In 1871, Halahan founded a college with free tuition – the only one of its kind in the Russian Empire. To enter it, one had to be intelligent, diligent and be aged at least 16 – the age at which his son died. In less than two years, Halahan College became well-known and prestigious, with the number of students exceeding 300. Many graduates went to St Petersburg University and some became prominent scholars, writers, and public figures who promoted Ukrainian culture, values, and ideas.

Hryhoriy Halahan (center) and college staff. 1873.

Halahan also founded and sponsored two high schools in the town of Pryluky, Chernihiv province – one for boys and one for girls. They were personally patronized by his wife who shared his altruistic outlook.

The grateful townsfolk named Halahan their honorary citizen. He also founded and sponsored more than a dozen public schools across the province. He was a co-founder of the library in Kyiv that is now known as the National Parliamentary Library.

Halahan inherited and then considerably replenished a collection of works of art, which he kept in the large ancestral castle boasting 60 rooms. He didn’t just admire and appreciate arts. He funded the Ukrainian Society of Artists and supported young Ukrainian writers, poets, painters and sculptors, especially those who depicted the native land.

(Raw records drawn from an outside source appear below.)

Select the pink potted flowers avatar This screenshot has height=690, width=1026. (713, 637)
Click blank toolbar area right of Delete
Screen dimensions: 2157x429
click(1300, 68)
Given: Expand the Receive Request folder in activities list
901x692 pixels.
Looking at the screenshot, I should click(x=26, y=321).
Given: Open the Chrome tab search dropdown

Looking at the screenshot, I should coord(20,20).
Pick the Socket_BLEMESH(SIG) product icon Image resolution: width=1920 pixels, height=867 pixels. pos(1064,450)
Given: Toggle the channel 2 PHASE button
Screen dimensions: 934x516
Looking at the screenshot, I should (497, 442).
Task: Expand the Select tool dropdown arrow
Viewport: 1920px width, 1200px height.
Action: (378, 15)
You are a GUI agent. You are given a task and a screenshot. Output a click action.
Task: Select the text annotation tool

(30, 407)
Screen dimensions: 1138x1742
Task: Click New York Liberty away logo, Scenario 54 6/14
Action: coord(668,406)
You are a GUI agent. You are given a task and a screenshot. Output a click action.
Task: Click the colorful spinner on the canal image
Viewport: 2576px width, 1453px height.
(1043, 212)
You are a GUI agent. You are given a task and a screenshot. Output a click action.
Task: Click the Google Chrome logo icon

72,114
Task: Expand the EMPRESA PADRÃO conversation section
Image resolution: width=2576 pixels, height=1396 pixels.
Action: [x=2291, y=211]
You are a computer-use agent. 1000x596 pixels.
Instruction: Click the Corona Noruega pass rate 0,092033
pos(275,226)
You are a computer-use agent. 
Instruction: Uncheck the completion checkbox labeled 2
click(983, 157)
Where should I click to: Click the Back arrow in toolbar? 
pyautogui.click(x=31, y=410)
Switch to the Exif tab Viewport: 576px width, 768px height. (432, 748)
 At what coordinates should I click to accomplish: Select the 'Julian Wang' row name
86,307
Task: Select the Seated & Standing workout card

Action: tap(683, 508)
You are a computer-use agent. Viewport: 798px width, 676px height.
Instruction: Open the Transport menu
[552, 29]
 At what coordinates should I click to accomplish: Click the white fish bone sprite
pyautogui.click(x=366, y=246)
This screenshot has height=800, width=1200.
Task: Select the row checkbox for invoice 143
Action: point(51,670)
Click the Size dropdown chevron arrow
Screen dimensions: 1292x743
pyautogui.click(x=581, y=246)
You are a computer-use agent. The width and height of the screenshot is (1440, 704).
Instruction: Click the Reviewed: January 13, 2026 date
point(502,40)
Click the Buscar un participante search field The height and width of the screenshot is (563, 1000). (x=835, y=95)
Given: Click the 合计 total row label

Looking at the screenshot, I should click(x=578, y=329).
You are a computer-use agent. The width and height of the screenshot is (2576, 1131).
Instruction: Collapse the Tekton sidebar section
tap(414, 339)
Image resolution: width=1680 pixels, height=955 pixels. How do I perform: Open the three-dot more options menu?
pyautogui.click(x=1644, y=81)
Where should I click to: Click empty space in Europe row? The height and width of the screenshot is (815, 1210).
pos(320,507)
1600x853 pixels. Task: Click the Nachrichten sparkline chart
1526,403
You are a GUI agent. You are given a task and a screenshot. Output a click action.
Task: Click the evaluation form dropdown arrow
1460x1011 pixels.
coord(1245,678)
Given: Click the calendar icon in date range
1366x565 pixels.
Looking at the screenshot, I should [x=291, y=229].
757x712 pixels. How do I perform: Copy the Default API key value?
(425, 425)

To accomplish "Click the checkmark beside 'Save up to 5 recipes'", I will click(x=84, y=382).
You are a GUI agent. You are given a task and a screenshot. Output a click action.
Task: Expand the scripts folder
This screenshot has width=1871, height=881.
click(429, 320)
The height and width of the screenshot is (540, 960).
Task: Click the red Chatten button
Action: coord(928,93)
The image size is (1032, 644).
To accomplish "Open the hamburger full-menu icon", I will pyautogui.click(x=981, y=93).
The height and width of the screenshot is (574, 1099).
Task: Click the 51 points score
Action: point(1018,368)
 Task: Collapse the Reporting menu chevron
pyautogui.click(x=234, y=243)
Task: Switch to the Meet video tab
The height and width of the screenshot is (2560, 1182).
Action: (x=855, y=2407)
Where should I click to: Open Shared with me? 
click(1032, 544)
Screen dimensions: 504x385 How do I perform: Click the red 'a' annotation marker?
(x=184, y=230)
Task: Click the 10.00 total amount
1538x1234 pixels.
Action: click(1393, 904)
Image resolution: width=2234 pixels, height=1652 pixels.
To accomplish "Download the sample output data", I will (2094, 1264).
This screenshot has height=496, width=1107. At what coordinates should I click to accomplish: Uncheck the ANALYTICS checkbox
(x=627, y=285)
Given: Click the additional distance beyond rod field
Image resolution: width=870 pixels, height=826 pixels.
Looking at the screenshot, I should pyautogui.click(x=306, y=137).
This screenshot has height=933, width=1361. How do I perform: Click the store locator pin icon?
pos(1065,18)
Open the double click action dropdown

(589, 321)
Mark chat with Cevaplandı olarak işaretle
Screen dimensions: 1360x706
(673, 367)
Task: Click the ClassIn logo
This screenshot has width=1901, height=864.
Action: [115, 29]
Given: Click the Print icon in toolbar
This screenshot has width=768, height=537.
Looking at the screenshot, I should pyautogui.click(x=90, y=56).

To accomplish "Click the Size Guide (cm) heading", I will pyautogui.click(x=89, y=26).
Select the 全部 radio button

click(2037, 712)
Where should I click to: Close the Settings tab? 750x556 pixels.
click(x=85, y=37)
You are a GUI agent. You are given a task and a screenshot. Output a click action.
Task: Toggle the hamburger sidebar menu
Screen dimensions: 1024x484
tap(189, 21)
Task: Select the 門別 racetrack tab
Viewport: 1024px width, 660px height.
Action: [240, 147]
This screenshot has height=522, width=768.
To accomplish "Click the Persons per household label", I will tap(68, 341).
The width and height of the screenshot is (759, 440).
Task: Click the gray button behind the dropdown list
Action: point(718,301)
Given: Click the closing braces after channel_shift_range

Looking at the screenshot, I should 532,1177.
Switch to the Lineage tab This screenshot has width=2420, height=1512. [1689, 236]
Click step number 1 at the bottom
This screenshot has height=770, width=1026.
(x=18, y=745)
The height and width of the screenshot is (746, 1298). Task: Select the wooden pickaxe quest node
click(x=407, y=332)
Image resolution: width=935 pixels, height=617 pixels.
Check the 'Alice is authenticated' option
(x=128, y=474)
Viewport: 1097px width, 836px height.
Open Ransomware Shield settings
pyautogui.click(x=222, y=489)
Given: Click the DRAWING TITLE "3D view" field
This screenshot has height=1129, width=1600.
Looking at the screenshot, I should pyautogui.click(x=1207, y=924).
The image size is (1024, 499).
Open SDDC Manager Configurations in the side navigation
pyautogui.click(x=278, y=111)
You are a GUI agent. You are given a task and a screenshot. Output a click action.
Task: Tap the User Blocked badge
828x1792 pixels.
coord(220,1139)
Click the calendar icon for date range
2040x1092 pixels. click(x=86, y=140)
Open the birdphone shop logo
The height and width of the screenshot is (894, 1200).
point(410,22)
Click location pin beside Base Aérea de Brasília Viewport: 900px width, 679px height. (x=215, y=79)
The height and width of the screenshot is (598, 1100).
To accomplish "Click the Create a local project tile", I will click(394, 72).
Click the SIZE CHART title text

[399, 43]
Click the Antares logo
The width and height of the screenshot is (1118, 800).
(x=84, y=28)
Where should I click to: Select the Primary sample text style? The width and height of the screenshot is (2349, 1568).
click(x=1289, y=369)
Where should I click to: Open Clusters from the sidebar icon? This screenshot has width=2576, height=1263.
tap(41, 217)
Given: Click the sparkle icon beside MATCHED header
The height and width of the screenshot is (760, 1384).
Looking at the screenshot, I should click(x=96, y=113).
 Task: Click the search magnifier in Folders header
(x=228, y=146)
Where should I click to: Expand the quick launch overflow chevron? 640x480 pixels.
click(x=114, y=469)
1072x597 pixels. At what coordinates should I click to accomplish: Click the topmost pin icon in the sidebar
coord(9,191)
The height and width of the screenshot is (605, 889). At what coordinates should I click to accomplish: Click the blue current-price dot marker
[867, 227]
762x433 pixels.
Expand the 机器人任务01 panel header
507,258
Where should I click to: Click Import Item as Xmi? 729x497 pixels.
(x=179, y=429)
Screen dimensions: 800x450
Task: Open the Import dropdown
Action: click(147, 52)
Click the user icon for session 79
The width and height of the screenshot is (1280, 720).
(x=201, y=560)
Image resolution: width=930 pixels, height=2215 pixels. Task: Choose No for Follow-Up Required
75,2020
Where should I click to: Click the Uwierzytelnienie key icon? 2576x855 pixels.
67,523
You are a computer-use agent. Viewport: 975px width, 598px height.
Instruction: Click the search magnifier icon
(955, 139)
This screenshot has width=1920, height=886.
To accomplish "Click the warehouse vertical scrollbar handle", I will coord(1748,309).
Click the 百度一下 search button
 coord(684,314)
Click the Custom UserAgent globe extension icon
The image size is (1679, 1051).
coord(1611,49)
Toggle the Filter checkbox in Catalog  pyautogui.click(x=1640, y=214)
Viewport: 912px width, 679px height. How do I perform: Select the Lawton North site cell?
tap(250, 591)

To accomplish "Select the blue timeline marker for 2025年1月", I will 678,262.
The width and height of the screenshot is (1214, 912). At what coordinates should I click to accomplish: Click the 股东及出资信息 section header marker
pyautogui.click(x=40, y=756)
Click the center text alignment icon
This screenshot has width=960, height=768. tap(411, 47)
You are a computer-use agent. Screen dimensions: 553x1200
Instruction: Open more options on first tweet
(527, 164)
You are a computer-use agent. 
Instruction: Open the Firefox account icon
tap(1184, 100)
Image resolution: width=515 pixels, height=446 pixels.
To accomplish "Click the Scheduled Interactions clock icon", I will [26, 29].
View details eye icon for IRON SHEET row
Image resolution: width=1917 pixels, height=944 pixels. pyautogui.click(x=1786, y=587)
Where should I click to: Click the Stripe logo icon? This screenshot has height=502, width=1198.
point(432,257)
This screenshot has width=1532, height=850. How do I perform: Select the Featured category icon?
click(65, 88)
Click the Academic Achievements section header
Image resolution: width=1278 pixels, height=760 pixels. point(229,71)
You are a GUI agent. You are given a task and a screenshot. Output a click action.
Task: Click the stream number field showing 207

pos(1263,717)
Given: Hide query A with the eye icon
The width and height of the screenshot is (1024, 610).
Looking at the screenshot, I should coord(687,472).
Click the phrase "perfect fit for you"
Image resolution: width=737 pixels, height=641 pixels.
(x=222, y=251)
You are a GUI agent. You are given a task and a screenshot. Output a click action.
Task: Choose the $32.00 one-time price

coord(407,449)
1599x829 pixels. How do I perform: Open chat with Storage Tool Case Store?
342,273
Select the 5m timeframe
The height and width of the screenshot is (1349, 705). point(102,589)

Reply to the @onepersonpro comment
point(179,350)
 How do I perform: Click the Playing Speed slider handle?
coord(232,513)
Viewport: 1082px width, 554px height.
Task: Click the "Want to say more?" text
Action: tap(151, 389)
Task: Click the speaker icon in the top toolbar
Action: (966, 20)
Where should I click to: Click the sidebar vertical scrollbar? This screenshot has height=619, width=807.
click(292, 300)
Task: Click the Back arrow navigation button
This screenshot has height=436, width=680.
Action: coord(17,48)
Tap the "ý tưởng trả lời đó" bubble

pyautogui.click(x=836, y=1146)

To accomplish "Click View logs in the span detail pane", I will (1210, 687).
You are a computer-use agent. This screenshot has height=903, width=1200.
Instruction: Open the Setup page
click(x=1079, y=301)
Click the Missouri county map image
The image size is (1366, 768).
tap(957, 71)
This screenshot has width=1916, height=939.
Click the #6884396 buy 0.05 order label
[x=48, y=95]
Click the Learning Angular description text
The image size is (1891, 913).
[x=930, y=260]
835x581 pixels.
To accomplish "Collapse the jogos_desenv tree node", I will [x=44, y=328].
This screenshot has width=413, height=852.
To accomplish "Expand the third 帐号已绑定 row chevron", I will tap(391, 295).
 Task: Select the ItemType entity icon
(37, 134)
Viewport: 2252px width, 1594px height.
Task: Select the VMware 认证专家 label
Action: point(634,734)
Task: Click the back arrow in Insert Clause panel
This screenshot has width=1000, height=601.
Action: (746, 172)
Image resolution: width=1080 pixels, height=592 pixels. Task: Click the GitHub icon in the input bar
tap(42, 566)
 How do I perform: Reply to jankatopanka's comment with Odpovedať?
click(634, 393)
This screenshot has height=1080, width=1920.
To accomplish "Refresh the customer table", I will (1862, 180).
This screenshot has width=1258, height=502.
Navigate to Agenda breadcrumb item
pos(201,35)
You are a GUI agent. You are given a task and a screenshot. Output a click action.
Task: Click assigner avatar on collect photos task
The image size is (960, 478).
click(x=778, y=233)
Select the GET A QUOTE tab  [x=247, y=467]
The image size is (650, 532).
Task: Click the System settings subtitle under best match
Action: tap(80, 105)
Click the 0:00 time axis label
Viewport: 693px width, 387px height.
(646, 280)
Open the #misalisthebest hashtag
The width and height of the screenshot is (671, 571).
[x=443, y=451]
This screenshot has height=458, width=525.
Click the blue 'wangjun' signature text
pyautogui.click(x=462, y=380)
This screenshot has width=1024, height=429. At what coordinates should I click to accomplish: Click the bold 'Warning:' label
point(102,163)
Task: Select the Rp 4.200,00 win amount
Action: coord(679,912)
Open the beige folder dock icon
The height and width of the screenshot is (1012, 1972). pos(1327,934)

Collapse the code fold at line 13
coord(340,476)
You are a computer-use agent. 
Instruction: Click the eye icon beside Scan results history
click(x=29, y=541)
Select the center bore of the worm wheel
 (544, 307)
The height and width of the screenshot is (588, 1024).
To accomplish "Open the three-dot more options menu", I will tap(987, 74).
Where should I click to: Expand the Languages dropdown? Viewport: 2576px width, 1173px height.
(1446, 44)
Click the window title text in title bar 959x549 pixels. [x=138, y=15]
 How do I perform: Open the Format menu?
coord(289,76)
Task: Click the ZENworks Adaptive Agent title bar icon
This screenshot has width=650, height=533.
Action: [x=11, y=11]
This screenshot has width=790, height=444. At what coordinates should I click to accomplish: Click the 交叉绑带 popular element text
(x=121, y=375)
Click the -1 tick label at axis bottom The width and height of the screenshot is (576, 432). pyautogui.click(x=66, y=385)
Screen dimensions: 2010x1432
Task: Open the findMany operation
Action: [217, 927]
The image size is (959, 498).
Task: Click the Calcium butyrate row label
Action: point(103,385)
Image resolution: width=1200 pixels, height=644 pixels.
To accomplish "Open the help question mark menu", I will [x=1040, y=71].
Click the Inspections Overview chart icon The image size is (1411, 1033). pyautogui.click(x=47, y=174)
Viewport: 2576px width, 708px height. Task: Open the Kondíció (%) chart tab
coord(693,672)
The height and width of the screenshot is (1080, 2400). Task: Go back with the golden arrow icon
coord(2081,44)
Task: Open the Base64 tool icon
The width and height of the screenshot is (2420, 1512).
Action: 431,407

He gave the house that he had built for his son – an interesting piece of architecture – to the local zemstvo (district council) that dealt with peasant affairs. Several days before he died on September 25, 1888, Halahan wrote that he had done far less than he could have for his people once betrayed by his ancestor.

The life of this eminent personality is a graphic example of inner conflict between two national identities in an environment of enforced assimilation. He lived in the 19th century when Russia completed the liquidation of Ukrainian statehood. It was when the overwhelming majority of Ukrainians had their national self-awareness subdued and their mentality altered.

Fortunately, the Ukrainian gene, albeit mutated, prevailed and Ukrainians survived as a nation – largely owing to those who preserved and promoted the Ukrainian language, traditions, and culture. One of them was Hryhoriy Halahan, the man who called himself Ukrainian but pledged allegiance to the Russian Empire.